Easy Jail Option
|Hopefully you've already read
the News Herald story on the jail options. If not go back and read it.
I have presented an option to commission to finally address the three main problems at the jail. Those being overcrowding, classification and officer safety and the beauty of this proposal is it requires no tax increases adds no additional costs to tax payers nor does it impact the county budget.
Next year the county will pay off existing debt that will free up $400,000 and an additional $275,000 will be available in 2020. Adding just a little additional funding, that's readily available, would easily allow us to fund a one to ten million dollar addition to the current jail. Maybe even a little more. Can we solve our problems with one to ten million dollars? You better believe we can. Is that what the stake holders want? Absolutely not.
The LCCPC committee has been working on this issue for four or five years now and has spent more than a hundred thousand dollars in the process and we're not one brick closer to solving the problem. It's time to take a different approach.

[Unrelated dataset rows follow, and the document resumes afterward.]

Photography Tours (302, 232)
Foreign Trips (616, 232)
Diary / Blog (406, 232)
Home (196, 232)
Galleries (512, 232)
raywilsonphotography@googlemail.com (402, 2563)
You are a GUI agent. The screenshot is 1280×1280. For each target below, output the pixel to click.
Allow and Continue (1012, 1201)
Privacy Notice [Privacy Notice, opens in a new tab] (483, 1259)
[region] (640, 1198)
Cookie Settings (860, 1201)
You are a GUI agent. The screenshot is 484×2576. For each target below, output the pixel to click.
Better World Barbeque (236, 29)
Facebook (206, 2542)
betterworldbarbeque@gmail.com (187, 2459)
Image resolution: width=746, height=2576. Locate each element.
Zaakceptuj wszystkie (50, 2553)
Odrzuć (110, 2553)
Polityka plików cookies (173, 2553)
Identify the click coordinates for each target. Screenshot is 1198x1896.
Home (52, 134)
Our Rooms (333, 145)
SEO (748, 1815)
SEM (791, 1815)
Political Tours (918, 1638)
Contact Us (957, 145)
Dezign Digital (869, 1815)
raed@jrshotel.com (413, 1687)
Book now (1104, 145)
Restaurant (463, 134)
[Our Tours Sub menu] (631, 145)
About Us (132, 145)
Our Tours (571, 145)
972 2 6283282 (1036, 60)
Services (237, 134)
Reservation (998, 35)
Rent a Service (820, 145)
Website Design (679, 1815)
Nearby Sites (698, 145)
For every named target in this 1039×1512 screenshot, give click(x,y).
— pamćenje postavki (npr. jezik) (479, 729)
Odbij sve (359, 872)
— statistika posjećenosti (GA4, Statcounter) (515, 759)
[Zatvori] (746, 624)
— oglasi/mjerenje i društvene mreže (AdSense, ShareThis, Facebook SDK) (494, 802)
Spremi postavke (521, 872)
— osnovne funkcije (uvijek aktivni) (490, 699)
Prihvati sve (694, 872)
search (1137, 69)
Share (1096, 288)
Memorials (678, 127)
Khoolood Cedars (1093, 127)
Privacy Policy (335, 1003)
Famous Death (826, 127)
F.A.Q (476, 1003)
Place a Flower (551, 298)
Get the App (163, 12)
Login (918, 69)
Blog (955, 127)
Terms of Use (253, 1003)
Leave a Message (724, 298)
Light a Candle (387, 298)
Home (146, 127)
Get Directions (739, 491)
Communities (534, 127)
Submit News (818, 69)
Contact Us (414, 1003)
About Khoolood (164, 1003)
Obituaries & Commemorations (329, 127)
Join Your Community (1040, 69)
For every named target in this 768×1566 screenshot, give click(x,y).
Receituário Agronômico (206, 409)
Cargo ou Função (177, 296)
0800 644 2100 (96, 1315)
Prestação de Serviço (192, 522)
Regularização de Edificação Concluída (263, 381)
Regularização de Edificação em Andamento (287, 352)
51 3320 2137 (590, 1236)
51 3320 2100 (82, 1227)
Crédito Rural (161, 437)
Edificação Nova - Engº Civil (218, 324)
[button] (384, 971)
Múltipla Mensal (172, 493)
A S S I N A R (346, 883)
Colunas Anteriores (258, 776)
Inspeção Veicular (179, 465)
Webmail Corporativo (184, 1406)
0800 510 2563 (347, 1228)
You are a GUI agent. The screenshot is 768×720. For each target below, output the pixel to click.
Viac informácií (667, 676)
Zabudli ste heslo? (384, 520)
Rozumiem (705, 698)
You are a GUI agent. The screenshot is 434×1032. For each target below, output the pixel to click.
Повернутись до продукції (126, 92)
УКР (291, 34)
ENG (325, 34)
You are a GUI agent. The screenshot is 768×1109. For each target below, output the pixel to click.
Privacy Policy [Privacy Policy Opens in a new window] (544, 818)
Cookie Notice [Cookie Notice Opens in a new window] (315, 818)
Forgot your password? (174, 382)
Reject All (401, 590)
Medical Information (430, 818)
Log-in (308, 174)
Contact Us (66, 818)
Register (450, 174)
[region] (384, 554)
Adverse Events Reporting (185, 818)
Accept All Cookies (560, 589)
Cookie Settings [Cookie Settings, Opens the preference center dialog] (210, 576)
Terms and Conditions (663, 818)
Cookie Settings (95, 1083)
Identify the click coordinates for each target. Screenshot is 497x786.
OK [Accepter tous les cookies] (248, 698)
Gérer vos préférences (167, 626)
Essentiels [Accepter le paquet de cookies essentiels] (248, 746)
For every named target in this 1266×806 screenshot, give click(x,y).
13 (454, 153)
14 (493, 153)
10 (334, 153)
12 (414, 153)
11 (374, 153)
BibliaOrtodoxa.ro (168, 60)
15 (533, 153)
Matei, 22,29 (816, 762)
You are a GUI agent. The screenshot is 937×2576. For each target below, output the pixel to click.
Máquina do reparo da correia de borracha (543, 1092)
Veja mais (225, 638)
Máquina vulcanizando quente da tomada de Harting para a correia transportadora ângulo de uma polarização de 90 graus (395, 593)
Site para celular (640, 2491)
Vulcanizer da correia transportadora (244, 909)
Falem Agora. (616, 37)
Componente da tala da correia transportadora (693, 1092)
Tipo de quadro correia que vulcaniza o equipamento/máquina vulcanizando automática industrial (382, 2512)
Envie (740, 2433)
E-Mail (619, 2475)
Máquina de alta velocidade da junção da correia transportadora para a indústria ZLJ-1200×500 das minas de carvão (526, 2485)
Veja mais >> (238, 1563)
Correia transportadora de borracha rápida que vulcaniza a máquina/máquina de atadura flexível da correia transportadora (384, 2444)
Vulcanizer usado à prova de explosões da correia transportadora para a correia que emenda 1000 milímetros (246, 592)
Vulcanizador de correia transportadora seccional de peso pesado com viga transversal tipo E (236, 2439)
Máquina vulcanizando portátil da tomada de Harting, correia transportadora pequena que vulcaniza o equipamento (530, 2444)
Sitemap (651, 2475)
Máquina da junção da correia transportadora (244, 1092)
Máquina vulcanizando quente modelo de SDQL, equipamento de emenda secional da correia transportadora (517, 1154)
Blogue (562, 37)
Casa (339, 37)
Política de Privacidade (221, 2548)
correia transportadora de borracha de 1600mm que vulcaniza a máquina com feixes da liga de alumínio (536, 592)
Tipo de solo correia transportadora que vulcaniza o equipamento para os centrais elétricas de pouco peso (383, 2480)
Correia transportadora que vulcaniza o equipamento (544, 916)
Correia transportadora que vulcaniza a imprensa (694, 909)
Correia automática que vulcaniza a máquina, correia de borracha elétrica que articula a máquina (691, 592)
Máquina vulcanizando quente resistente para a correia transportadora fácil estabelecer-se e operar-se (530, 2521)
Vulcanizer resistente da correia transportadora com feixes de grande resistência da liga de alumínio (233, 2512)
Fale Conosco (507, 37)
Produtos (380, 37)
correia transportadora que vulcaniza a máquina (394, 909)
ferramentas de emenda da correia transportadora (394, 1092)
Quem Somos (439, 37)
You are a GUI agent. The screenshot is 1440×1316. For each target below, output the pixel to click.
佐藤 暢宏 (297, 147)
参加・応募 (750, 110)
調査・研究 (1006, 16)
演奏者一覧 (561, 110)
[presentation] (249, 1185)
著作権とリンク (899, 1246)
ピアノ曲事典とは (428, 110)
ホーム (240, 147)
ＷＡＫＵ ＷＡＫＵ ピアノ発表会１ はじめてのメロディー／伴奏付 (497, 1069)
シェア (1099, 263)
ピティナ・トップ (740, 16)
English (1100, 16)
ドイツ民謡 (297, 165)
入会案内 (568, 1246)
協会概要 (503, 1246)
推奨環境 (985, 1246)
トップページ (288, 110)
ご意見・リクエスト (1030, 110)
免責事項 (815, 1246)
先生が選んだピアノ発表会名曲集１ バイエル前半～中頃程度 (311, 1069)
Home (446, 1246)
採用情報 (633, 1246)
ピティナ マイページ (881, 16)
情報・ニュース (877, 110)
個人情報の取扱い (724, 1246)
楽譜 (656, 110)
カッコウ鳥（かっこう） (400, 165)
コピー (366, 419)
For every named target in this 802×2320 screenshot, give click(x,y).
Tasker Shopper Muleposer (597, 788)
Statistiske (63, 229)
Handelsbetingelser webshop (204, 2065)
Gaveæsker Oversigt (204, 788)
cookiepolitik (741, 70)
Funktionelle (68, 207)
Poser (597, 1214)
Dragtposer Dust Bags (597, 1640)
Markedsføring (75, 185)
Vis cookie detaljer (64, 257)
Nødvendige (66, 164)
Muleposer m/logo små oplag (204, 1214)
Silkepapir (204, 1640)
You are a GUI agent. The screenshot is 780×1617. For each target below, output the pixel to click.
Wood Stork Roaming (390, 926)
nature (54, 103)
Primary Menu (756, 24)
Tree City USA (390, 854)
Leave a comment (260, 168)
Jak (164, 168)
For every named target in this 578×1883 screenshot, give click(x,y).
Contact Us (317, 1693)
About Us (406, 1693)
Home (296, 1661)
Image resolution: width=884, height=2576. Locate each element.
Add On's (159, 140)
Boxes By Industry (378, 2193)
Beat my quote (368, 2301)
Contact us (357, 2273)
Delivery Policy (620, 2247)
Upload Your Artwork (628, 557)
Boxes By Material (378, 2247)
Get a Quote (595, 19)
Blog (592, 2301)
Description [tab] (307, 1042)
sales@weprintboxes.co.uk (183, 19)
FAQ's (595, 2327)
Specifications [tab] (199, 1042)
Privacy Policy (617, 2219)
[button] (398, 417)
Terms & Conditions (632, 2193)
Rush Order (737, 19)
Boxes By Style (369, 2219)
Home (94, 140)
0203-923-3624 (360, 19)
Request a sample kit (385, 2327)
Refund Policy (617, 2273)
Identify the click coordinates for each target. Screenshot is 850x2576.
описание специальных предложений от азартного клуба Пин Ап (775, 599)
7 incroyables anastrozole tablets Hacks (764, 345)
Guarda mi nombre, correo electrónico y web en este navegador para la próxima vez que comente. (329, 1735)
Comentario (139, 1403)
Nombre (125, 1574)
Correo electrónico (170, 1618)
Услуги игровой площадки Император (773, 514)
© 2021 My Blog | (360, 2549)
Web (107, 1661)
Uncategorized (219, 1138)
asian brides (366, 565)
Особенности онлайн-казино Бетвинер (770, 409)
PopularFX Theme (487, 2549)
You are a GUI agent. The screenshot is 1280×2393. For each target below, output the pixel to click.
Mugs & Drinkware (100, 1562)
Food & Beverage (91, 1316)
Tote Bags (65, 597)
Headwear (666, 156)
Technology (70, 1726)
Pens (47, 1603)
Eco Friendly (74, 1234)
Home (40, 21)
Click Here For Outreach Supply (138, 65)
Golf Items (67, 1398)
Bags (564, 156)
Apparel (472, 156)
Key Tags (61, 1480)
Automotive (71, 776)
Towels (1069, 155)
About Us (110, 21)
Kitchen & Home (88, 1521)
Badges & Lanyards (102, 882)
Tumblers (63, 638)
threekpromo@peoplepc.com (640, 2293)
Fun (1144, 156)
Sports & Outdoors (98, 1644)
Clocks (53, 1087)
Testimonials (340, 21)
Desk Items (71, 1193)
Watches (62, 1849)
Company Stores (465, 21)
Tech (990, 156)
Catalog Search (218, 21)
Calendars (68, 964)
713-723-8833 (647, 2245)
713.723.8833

The Loudon County Corrections Partnership Committee (LCCPC), Jail Committee has been working on coming up with a plan to solve the jail problems. The Loudon County Corrections Partnership Committee, Jail Committee, is made up of Sheriff Tim Guider, Judge Rex Dale, Court Clerk Lisa Niles, Attorney General Russell Johnson, Commissioners Leo Bradshaw, Henry Cullen, Bill Satterfield and Mayor Buddy Bradshaw. Guider, Dale, Niles and Johnson are considered the stakeholders.
The stakeholders from the onset have been determined to abandoned the current Justice Center in favor of an all new, grand facility. Big new offices, big new courtrooms big new everything. Problem is, that would cost a lot of money requiring big tax increases not to mention the increase in operating costs.
Their most recent proposal is to add another $50 litigation tax, collect it for two years to see how much money it brings in then decide later what to build. In the mean time, the jail would remain decertified, dangerous conditions would remain for inmates and officer safety would not be improved. That makes no since whatsoever. It's painfully obvious that the stakeholders plan is still to build the new, big facility. Otherwise, why not move forward with the 1-10 plan.
So we now have an easy option that will solve our problems affordably and quickly. Wasn't that the goal from the beginning?